Remembering what Heather Heyer stood for
This appeared in The Washington Post:
It took four days for President Donald Trump to utter Heather Heyer’s name, in a tweet, and it appears that no one from his administration bothered to attend her memorial service on Wednesday. But Heyer, who died Saturday protesting the racist goons who descended on Charlottesville hardly needed official Washington’s imprimatur. Her principles and resolve were incontrovertible proof of her integrity — far more proof than a morally compromised president could possibly confer by his words.
“They tried to kill my child to shut her up,” said her mother, Susan Bro, speaking at her daughter’s memorial service and pointing a defiant finger. “Well, guess what? You just magnified her.” She received a standing ovation.

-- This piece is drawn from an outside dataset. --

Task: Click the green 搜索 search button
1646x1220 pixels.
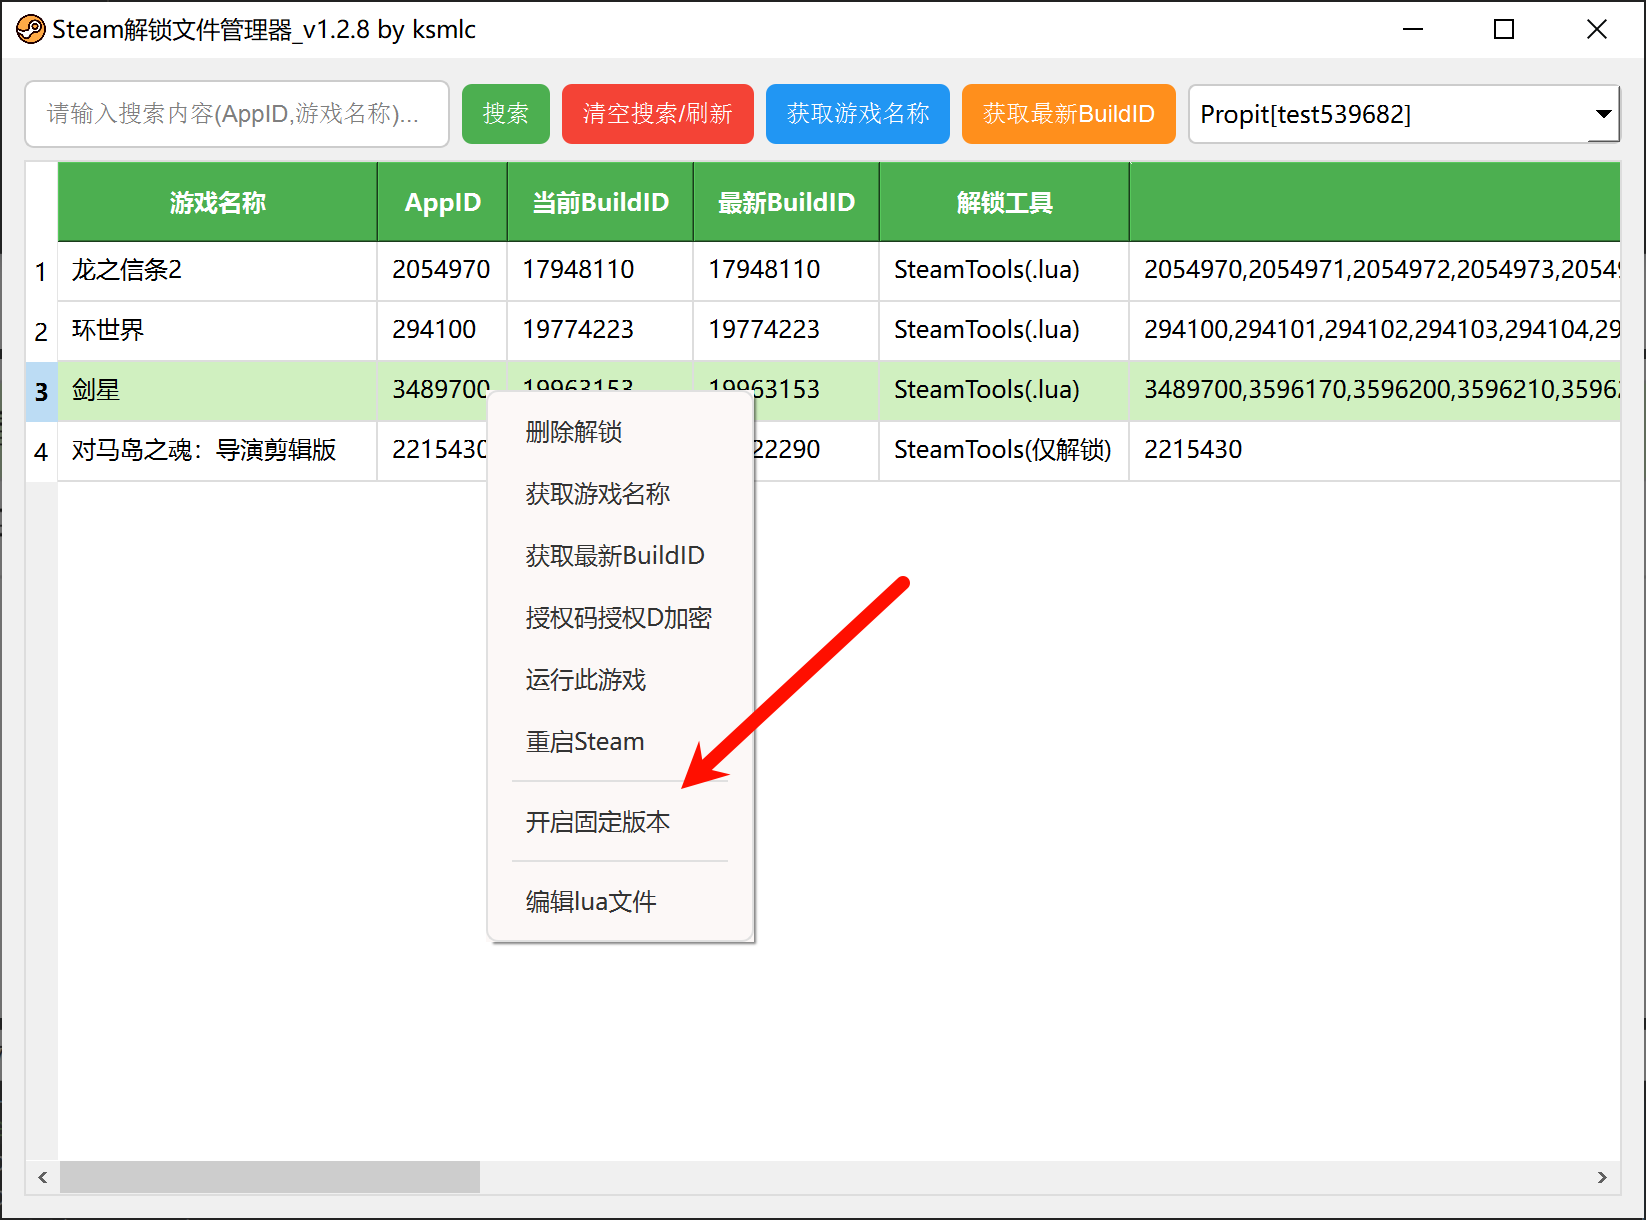Action: [x=505, y=114]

Heyer never sought the celebrity she achieved in death. A 32-year-old paralegal with a high school education, she supplemented her income by working as a bartender and waitress. She was also, by all accounts, passionate about the injustice she saw around her. “If you’re not outraged, you’re not paying attention,” she said in a Facebook post.
In America’s long-running battles over civil rights, there have been many others whose convictions led them to take risks for which they sometimes paid dearly. Heyer is in that tradition of ordinary Americans of all races and creeds who perceived injustice and, in standing up to it, lost their lives.